I don’t buy it. Warner Brothers, owned by AT&T and locked in a streaming war with Netflix and Disney, are chasing the favor of Wall Street investors, who love the rent-seeking streaming model. But there’s just too much money on the table to abandon theaters. 2019 was a record year at the box office, with $42 billion in worldwide take, $11.4 billion of which was from North America. Theatrical distribution is a proven business model that has worked for 120 years. Netflix, on the other hand, is $12 billion in debt.

Will audiences return to theaters once we’ve vaccinated our way out of the coronavirus-shaped hole we’re in? Prediction at this point is a mug’s game, but signs point to yes. Tenet, which will be the year’s biggest film, grossed $303 million in overseas markets where the virus was reasonably under control. In China, where the pandemic started, a film called My People, My Homeland has brought in $422 million since October 1st. I don’t know about y’all, but once I get my jab, they’re going to have to drag me out of the movie theater.

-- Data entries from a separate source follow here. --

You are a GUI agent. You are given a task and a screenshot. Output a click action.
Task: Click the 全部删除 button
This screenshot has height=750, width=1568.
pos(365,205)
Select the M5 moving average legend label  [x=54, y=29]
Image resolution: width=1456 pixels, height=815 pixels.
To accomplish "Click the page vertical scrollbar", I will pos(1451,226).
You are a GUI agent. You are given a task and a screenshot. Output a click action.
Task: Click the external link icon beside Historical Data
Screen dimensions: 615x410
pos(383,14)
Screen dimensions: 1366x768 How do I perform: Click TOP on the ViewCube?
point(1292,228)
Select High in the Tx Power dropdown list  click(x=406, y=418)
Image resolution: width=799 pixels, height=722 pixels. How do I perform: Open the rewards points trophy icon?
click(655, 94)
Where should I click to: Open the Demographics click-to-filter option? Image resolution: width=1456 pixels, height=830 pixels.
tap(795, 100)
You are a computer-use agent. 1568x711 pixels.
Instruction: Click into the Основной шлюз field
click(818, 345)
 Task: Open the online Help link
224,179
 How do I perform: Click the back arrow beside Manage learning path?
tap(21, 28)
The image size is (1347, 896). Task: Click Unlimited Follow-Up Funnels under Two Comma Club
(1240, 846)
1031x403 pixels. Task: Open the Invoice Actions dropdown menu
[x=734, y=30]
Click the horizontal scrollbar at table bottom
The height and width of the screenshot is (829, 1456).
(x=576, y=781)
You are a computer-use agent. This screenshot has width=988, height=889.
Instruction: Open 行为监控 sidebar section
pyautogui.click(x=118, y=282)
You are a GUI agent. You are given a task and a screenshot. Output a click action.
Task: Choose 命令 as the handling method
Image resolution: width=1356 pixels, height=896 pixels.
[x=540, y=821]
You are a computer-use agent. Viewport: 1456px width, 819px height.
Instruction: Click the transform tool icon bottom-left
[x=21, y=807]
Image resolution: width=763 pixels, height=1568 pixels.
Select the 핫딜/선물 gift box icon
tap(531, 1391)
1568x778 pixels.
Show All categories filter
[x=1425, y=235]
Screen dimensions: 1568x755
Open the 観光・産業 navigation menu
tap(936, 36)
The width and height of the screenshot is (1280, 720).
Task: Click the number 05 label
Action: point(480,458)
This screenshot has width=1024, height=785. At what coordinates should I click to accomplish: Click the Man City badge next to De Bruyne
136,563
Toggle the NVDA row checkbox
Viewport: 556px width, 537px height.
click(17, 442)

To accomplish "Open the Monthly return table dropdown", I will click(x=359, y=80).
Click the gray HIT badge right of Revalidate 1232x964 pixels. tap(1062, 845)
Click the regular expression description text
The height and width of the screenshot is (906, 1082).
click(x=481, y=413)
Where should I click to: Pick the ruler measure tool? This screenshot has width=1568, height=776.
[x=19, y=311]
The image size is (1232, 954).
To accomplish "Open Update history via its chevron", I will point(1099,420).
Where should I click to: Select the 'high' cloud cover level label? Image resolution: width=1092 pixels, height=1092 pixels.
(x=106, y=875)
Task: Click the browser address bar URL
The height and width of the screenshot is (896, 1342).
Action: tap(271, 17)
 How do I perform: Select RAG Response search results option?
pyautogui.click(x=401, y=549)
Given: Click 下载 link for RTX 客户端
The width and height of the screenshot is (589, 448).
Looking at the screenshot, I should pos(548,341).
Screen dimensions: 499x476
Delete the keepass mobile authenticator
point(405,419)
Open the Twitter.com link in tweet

There will be quite a bit to watch. With the exception of Wonder Woman 1984, the 2020 blockbusters were pushed to 2021, including Dune, Spielberg’s West Side Story remake, the latest James Bond installment No Time to Die, Marvel’s much-anticipated Black Widow, Top Gun: Maverick, and Godzilla vs. Kong. Memphis director Craig Brewer’s second film with Eddie Murphy, the long-awaited Coming 2 America, will bow on Amazon March 5th, with the possibility of a theatrical run still in the cards.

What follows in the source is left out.